Sowing (planting) – placement of seeds, grains, tubers or seedlings over the area of the field at a certain depth, taking into account the provision of optimal nutrition area for plants. Sowing should ensure uniform distribution of seeds over the area of the field and in the soil, taking into account the depth to create favorable conditions for germination and appearance of good sprouts, good illumination of plants and the possibility of mechanized care.

The main requirements for sowing:

the use of zoned varieties;
use of seeds of high reproductions with the best varietal and sowing qualities;
observance of optimal norms of seeding, depth and terms of sowing;
choice of seeding method taking into account the type of culture, moisture zone and other conditions.

Nutrition area

Nutrition area is the area occupied by one plant, which provides optimal conditions for growth and development, hence the highest yield.

▶ **Information provided**
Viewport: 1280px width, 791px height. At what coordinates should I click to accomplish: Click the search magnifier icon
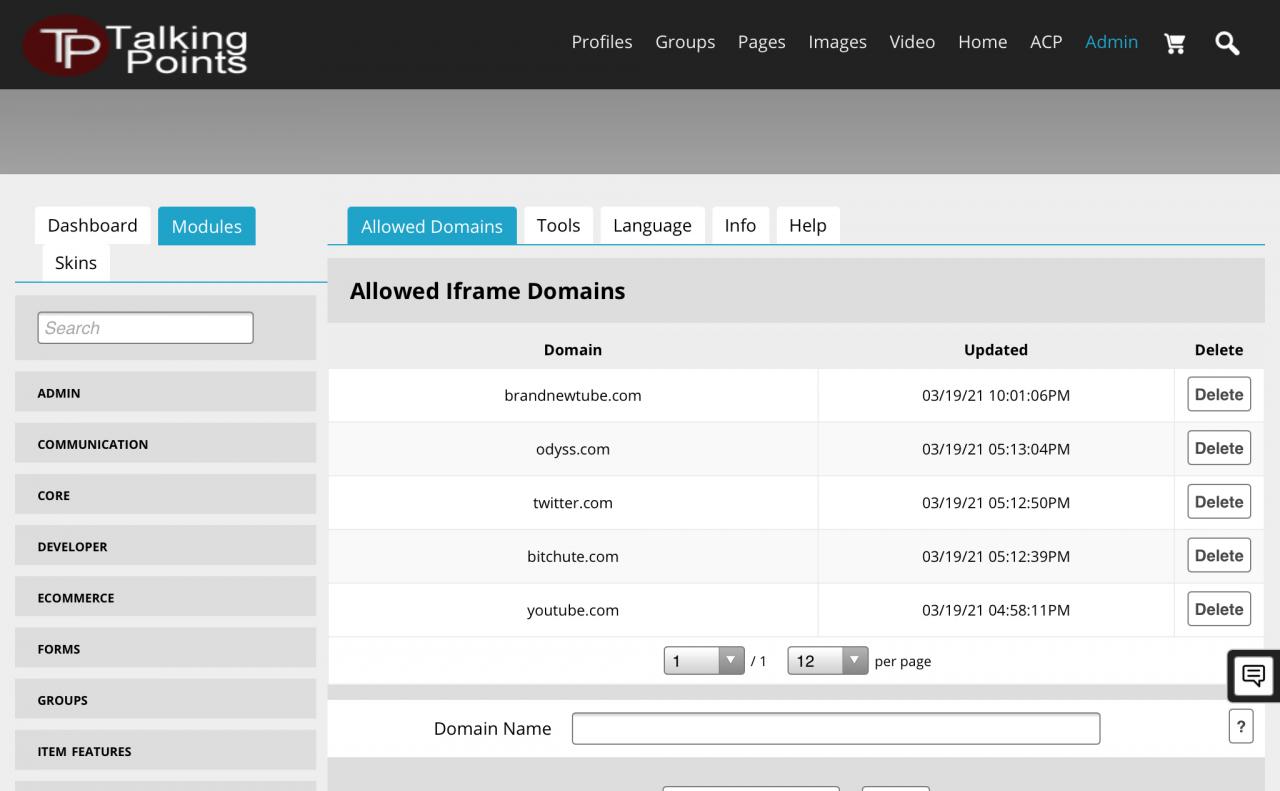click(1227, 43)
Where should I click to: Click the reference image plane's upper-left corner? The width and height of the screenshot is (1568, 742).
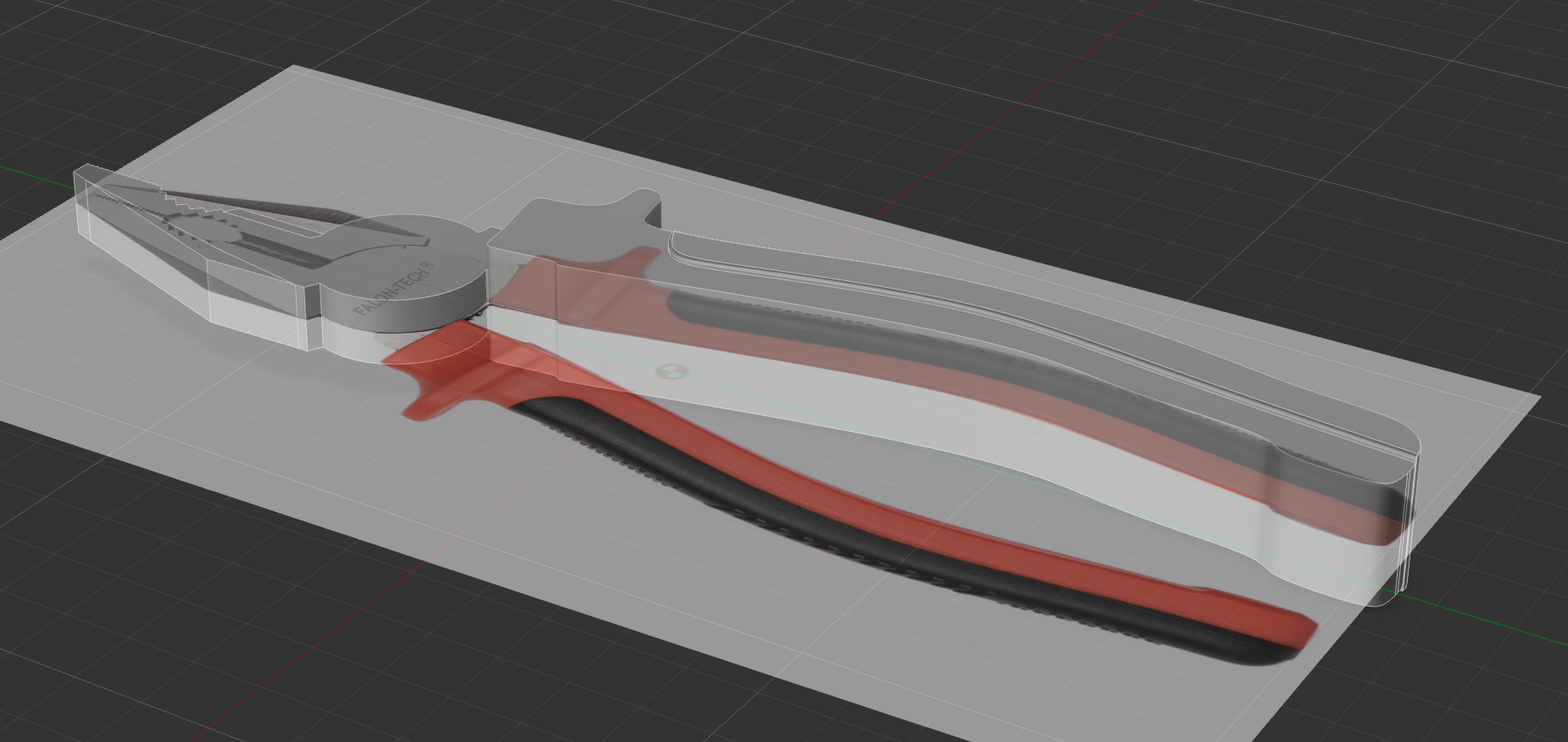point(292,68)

▶ **Direction**
In the passage on sowing, rewrite the section that begins at "Sowing (planting) –" and ends after "and other conditions.", swapping "field" for "plot" throughout.

▶ **Output**
Sowing (planting) – placement of seeds, grains, tubers or seedlings over the area of the plot at a certain depth, taking into account the provision of optimal nutrition area for plants. Sowing should ensure uniform distribution of seeds over the area of the plot and in the soil, taking into account the depth to create favorable conditions for germination and appearance of good sprouts, good illumination of plants and the possibility of mechanized care.

The main requirements for sowing:

the use of zoned varieties;
use of seeds of high reproductions with the best varietal and sowing qualities;
observance of optimal norms of seeding, depth and terms of sowing;
choice of seeding method taking into account the type of culture, moisture zone and other conditions.